Pulmonary Mechanics and PFTs

Question 1

Functional Residual Capacity

Characteristics

Answer 1

• “Resting” position of lungs and chest wall
  
  • Inward elastic recoil of lungs = outward forces of chest wall
• Where breathing begins
• Volume where gas exchange mostly occurs
• Buffers changes in P_O2 and P_CO2 that occurs with alveolar ventilation
  
  • Prevents wide pH swings

Question 2

Inspiratory Muscles

Answer 2

• Diaphragm
  
  • ↑ vertical volume of chest cavity
  • ↑ AP diameter ⇒ bucket-handle effect
• External intercostals
  
  • Raises rib cage
  • ↑ AP diameter

Question 3

Accessory Respiratory Muscles

Answer 3

Sternocleidomastoid and strap muscles

Raises rib cage

↑ AP diameter

Question 4

Normal Tidal Breathing

Answer 4

1. Start at FRC
2. Inspiratory muscles ↑ thoracic volume above FRC
   
   • Pleural pressure ⇒ ⊖
   • Alveolar pressure ⇒ ⊖
   • Inspiration by negative pressure
3. Relaxation of inspiratory muscles
4. Elastic forces passively return lung/chest wall back to FRC ⇒ expiration
   
   • Expiratory muscles used for cough, exercise, respiratory distress

Question 5

Lung Compliance

Answer 5

Compliance = ∆V / ∆P

• High compliance @ low to moderate lung volumes
• Low compliance @ very high volumes or when lungs deflated
• Max compliance @ FRC

Question 6

Lung Recoil

Answer 6

Due to:

• Elastic and collagen fibers of the lung
• Surface tension

Question 7

Pulmonary Mechanics

Effects of Emphysema

Answer 7

• Secretion of proteases, elastases, etc ⇒ destruction of elastic and collagen fibers
  
  • High compliance ⇒ easy to inflate
  • Low elastic recoil ⇒ low flow during expiration
  • Equal pressure point moves into the lung
    
    • Can lead to collapse of airway
• “Paper bag” model
• Leads to obstructive lung disease

Question 8

Pulmonary Mechanics

Effects of Bronchitis and Asthma

Answer 8

• Bronchitis
  
  • Airway narrowing due to inflammation
• Asthma
  
  • Airway narrowing due to inflammation & bronchoconstriction

Question 9

Pulmonary Mechanics

Effects of Interstitial Lung Disease

Answer 9

• ↑ Collagen or fibrotic tissue
  
  • Low compliance ⇒ hard to inflate
  • High elastic recoil ⇒ high flow during expiration
• Ex. pulmonary fibrosis
• Model ⇒ rubber band around the chest
• Result ⇒ Restrictive lung disease

Question 10

Obstructive vs Restrictive

Pulmonary Changes

Answer 10

Question 11

Pulmonary Function Tests

Answer 11

• Spirometry
• Lung volume studies
• Diffusion capacity

Question 12

PFT

Indications

Answer 12

• ID cause of dyspnea
  
  • Obstructive vs Restrictive
  • Detect/assess reversible airway diseases
  • R/O pulmonary cause of dyspnea
• Measure effect of disease on pulmonary function
• Follow course of disease progress or treatment

Question 13

Spirometry

Answer 13

Measurement of lung volumes as a means of detecting disease.

Question 14

Tidal Volume

(TV or V_T)

Answer 14

Volume inspired with a normal tidal breath.

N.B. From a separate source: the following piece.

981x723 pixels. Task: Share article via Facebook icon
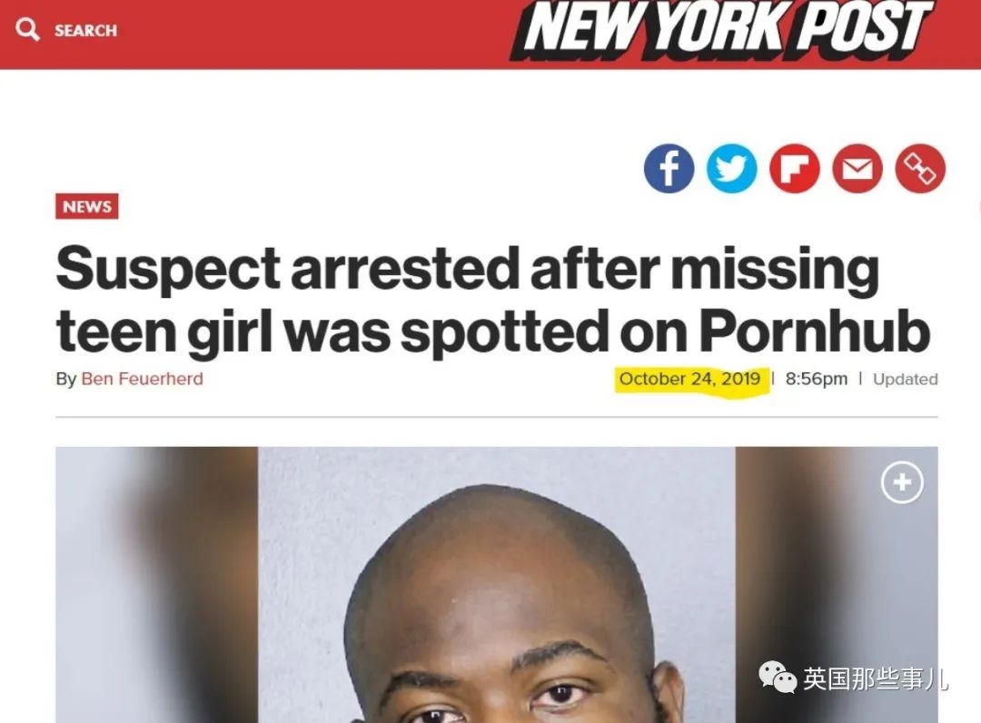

Normal ~ 5 ml/kg ideal body weight

Question 15

Residual Volume

(RV)

Answer 15

Volume remaining after a maximal expiration

Question 16

Inspiratory Reserve Volume

(IRV)

Answer 16

Max volume that can be inhaled above an inhaled tidal volume.

Question 17

Expiratory Reserve Volume

(ERV)

Answer 17

Max volume that can be exhaled below FRC.

Question 18

Lung Capacities

Answer 18

Defined as one or more lung “volumes”

Question 19

Inspiratory Capacity

(IC)

Answer 19

Max volume inspired from resting volume @ FRC.

IC = VT + IRV

Question 20

Vital Capacity

(VC)

Answer 20

Max volume that can be exhaled after a maximal inspiration.

VC = IRV + VT + ERV

Question 21

Functional Residual Capacity

(FRC)

Answer 21

Volume remaining in the lung after a normal expired tidal volume.

FRC = RV + ERV

Question 22

Total Lung Capacity

(TLC)

Answer 22

Max volume that the lungs can contain.

TLC = VC + RV

TLC = FRC + IC

Question 23

Slow Vital Capacity

Answer 23

VC measured with a slow expiratory maneuver

Question 24

Forced Vital Capacity

Answer 24

VC performed with a maximal forced exhalation

Question 25

Combined Vital Capacity

Answer 25

Calculated by adding inspiratory capacity to expiratory reserve volume

Question 26

Inspired Vital Capacity

Answer 26

VC calculated by measuring complete inhalation from RV

Question 27

FEV-1

Answer 27

Volume of gas exhaled over 1 sec during the performance of a forced expiration

Question 28

FEV-1%

Answer 28

FEV-1% = ( FEV-1 / FVC ) x 100

• FEV-1% ≤ 70 or lower limit of normal ⇒ obstruction

Question 29

FEF 25-75%

Answer 29

Average rate of flow during the middle half of the volume expired during forced expiration.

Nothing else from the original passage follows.